The majority of human Kinesin-5 inhibitors are selective, because they bind to a drug ‘hot spot’, composed of residues from the α2 and α3 helices and a flexible L5 loop on the surface of the motor domain. This L5 loop has high sequence variability amongst the Kinesin-5 orthologs and other kinesins within the superfamily. The L5 loop in human Kinesin-5 closes around the inhibitor and is open in the absence of inhibitor.[69][70] These structural changes are correlated with other changes in the catalytic active site. Other sites of inhibitor binding have been identified in the human Kinesin-5 motor domain.[71][72] For inhibitors that bind to the L5 pocket, the mechanism of inhibition is that they slow ADP release from the catalytic active site[73] and inhibit ATP-dependent directional motion.[74] However, a previously unknown diffusive motion by Kinesin-5 along microtubules was uncovered when monastrol inhibited the motor domain.[75]

Small-molecule inhibitors are not only important tools for understanding nanomotors in cells; they are also have potential for serving as tools in the clinic.
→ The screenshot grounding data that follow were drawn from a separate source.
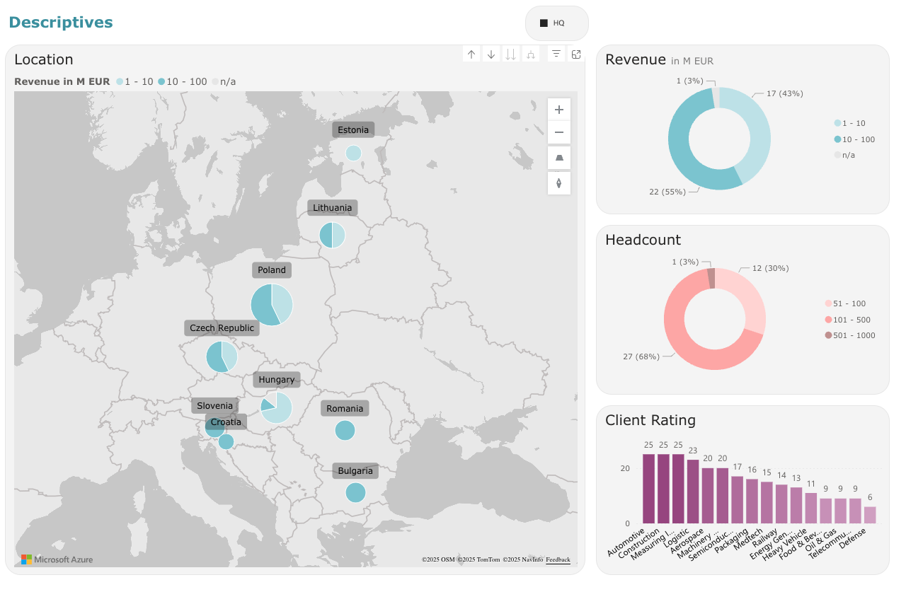Select the Czech Republic map label

click(222, 328)
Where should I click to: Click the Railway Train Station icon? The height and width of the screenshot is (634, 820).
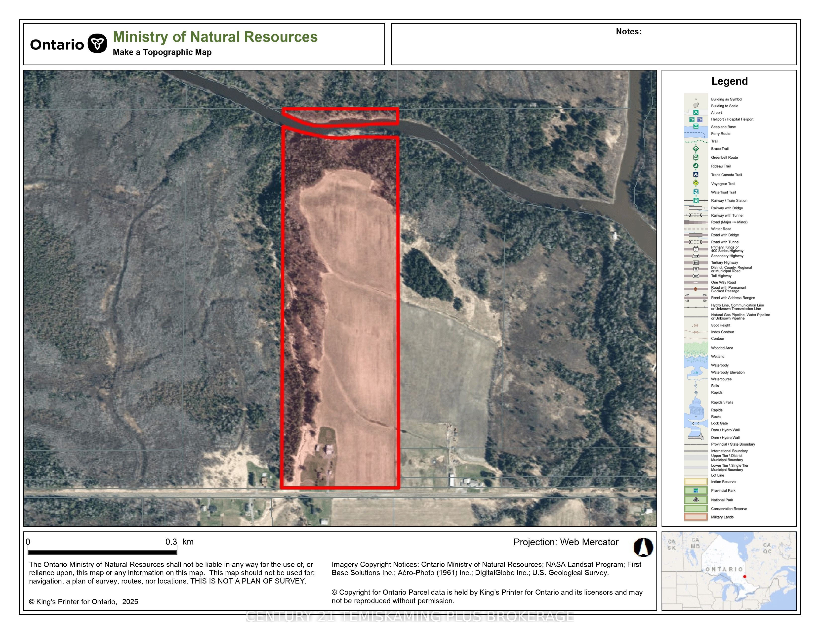pos(696,200)
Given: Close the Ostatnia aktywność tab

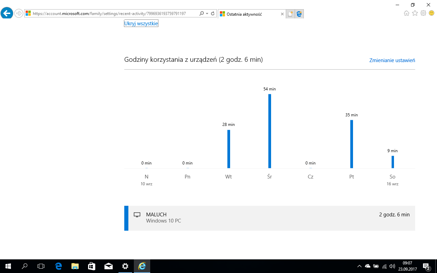Looking at the screenshot, I should click(x=282, y=14).
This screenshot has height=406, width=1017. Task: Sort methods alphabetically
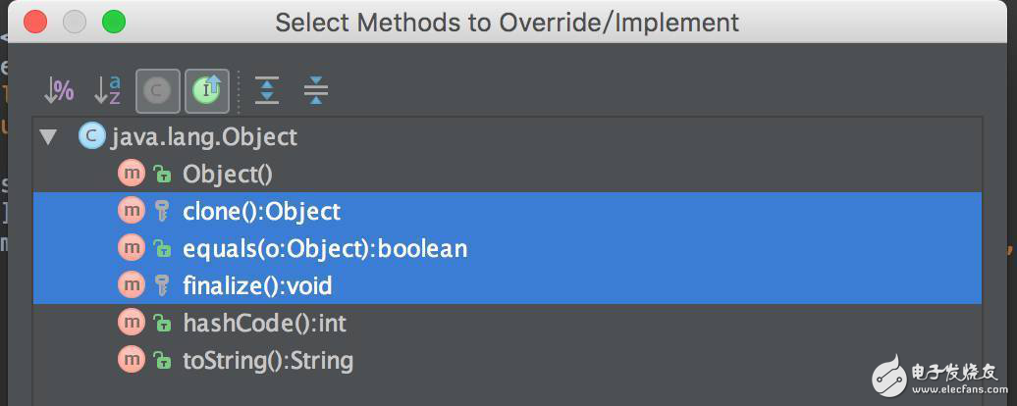(107, 91)
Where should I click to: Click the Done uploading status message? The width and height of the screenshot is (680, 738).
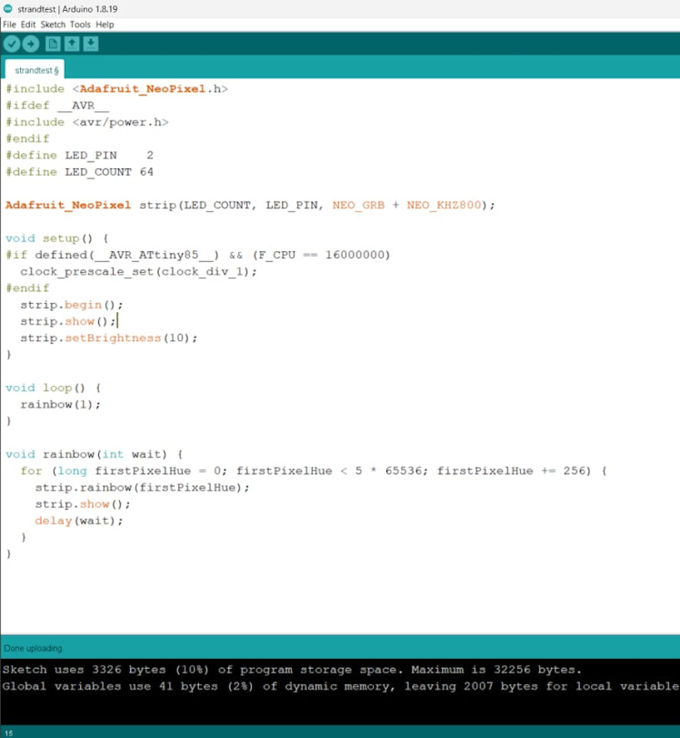(x=34, y=649)
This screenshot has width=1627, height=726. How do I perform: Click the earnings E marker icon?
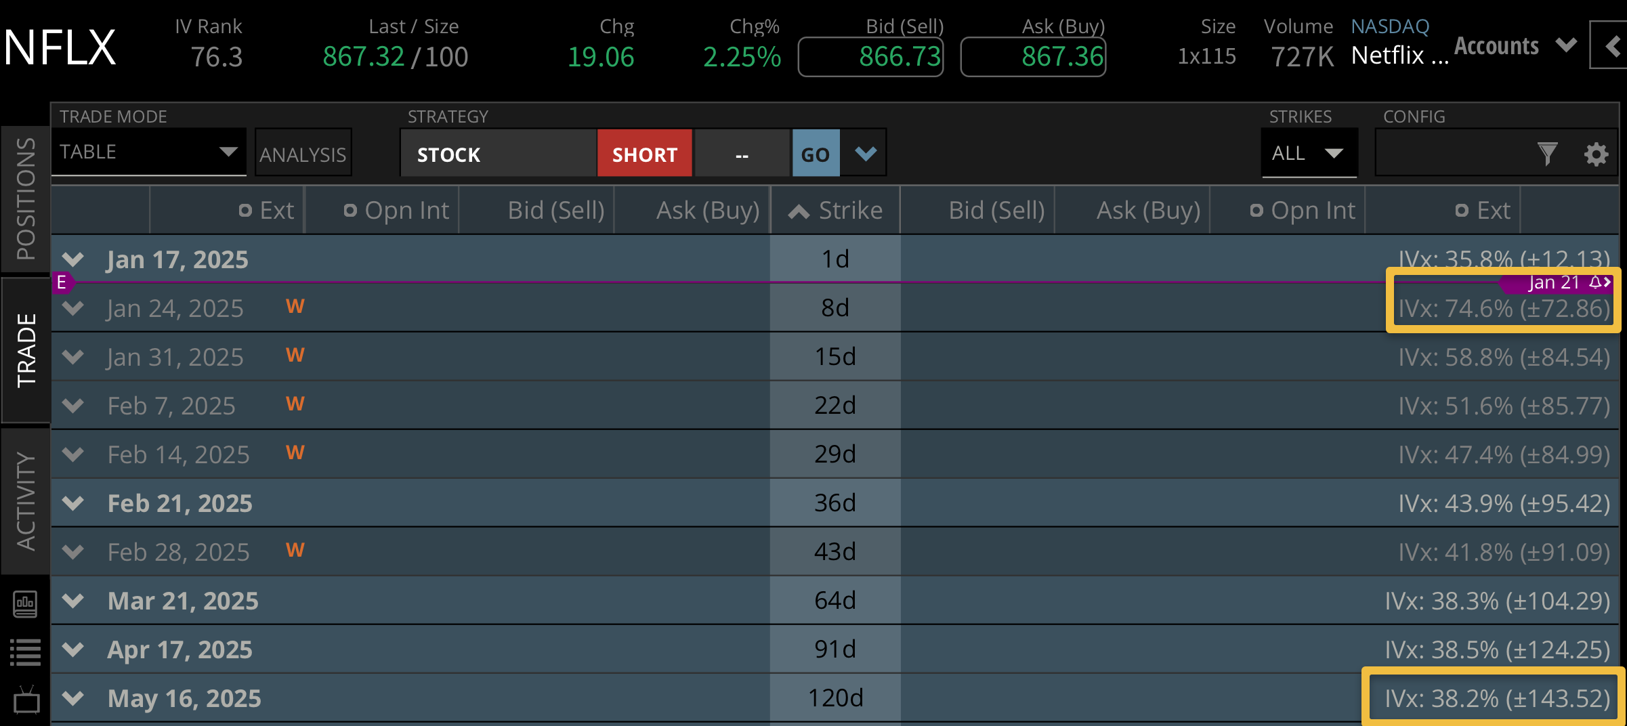pyautogui.click(x=62, y=282)
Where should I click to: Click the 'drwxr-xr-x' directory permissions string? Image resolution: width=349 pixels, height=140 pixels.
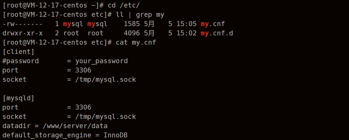pyautogui.click(x=23, y=33)
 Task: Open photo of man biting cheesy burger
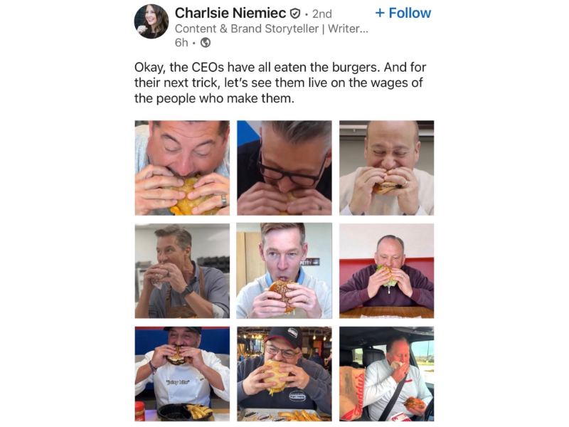[182, 168]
Induced by human Kinesin-5 inhibitors, mitotic arrest results in apoptosis in some tumor cell lines[76][77] and human tumor xenograft models.[78] With these promising preclinical studies, ispinesib (SB-715992; Cytokinetics/GSK), SB-743921 from Cytokinetics/GSK,[79] MK-0731 from Merck,[80] filanesib (ARRY-520) (Array BioPharma), and litronesib (LY2523355) (Eli Lilly) have entered into clinical trials.[81][82][83] Although second-generation Kinesin-5 inhibitors have had better success, none have been fully developed and marketed as an anti-cancer treatment.
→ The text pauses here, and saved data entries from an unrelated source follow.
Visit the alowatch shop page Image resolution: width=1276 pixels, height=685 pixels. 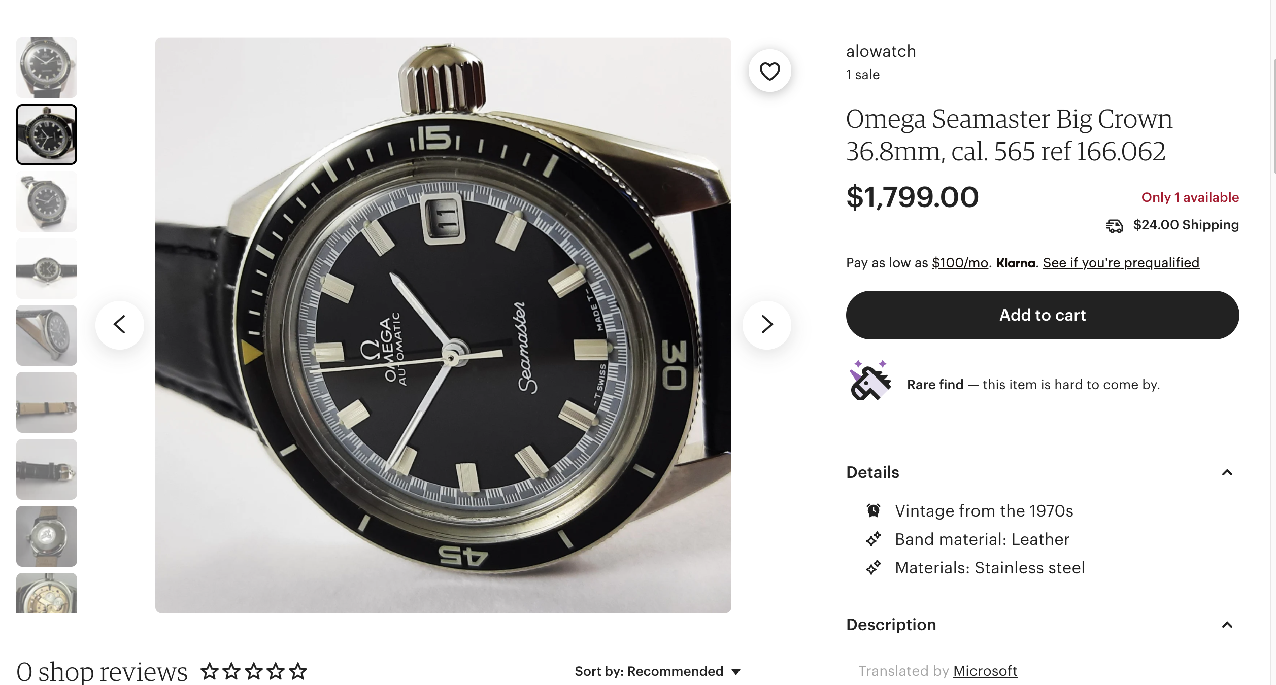click(881, 51)
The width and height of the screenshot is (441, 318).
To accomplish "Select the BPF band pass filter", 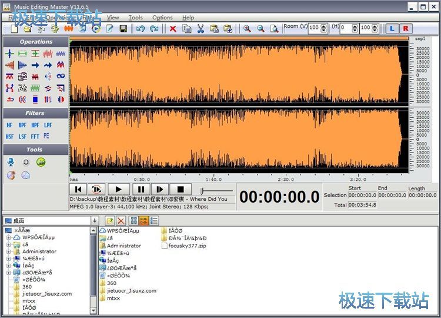I will click(x=22, y=125).
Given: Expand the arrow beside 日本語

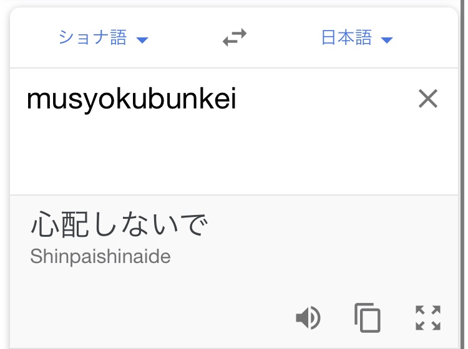Looking at the screenshot, I should click(387, 40).
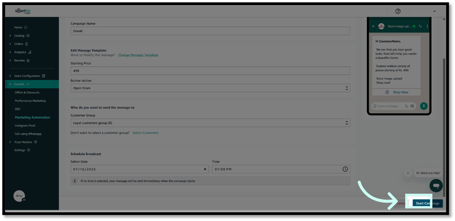Open the Button Action dropdown
Viewport: 455px width, 221px height.
click(210, 88)
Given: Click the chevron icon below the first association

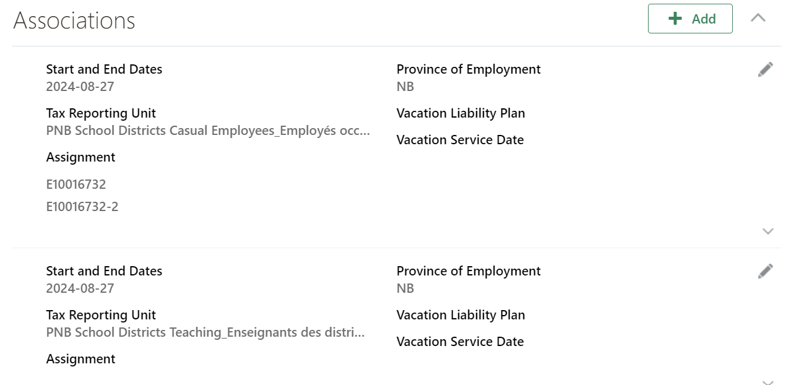Looking at the screenshot, I should [x=768, y=231].
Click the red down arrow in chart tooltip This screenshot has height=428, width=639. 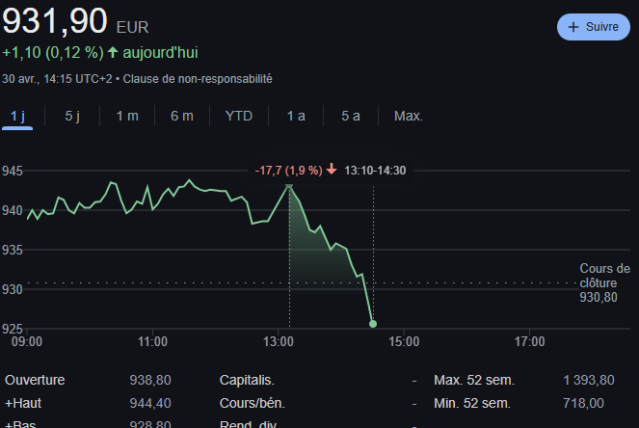[332, 170]
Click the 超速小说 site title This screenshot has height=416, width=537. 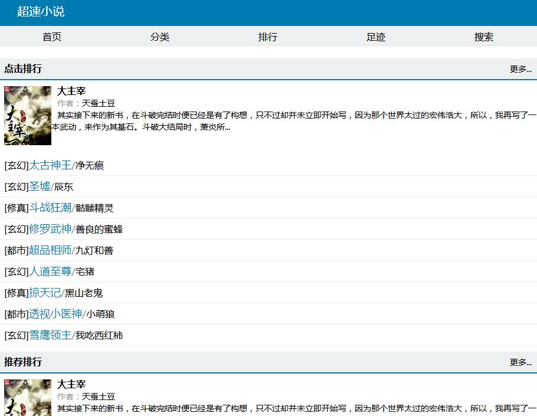(x=40, y=11)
The role of specific residues in the L5 pocket (L5, α2, and α3) in human Kinesin-5 has been tested,[21][23][84][85] but not yet been systematically explored. The initial goal of these mutation experiments was to determine which residues had greatest pharmacological importance in drug development. For example, mutations in the KIF11 gene convey resistance of mitotic cell lines to inhibitors such as monastrol and STLC.[23][86] For example, point mutations in the inhibitor binding pocket, R119A, D130A, L132A, I136A, L214A and E215A confer resistance to monastrol, while R119A, D130A and L214A mutations confer resistance to STLC. In contrast to the loss-of-function experiments, a gain-of-function experiment using Drosophila Kinesin-5 showed that all L5-directed inhibitors do not allosterically communicate in the same way within the Kinesin-5 motor domain.[25]

A second purpose of mutational studies is to understand how drug resistance in cells is conferred from only changing one residue. These changes in the inhibitor-binding pocket are correlated with structural modification, or twist, of the central beta-sheet of the Kinesin-5 motor domain.[23] In this manner, the L5 loop may be able to directly control nucleotide binding and beta-sheet twist can manipulate the adjacent microtubule-binding site. This may explain how tumor cells rapidly can become drug-resistant to KIF11 inhibitors.

Human Mutations

KIF11 mutation have been wildly described in cancer and many trials with KIF11 inhibitor are ongoing.

Mutations in MCLMR Syndrome

Germline mutations in KIF11 cause Microcephaly with or without chorioretinopathy, lymphedema, or mental retardation (MCLMR).[87] This syndrome is observed as an autosomal dominant disorder with variable expressivity but can also be sporadic. It is characterized by mild-to-severe microcephaly, often associated with developmental delay, ocular defects and lymphedema, usually on the dorsum of the feet. Phenotypic evaluation of patients (n = 87) revealed microcephaly in 91%, eye anomalies in 72%, intellectual disability in 67% and lymphedema in 47% of the patients. Unaffected carriers were rare (4 out of 87: 5%). Family history is not a requisite for diagnosis; 31% (16 out of 52) were de novo cases. All inherited cases, and 50% of sporadic cases of MCLMR are due to germline KIF11 mutations.[88]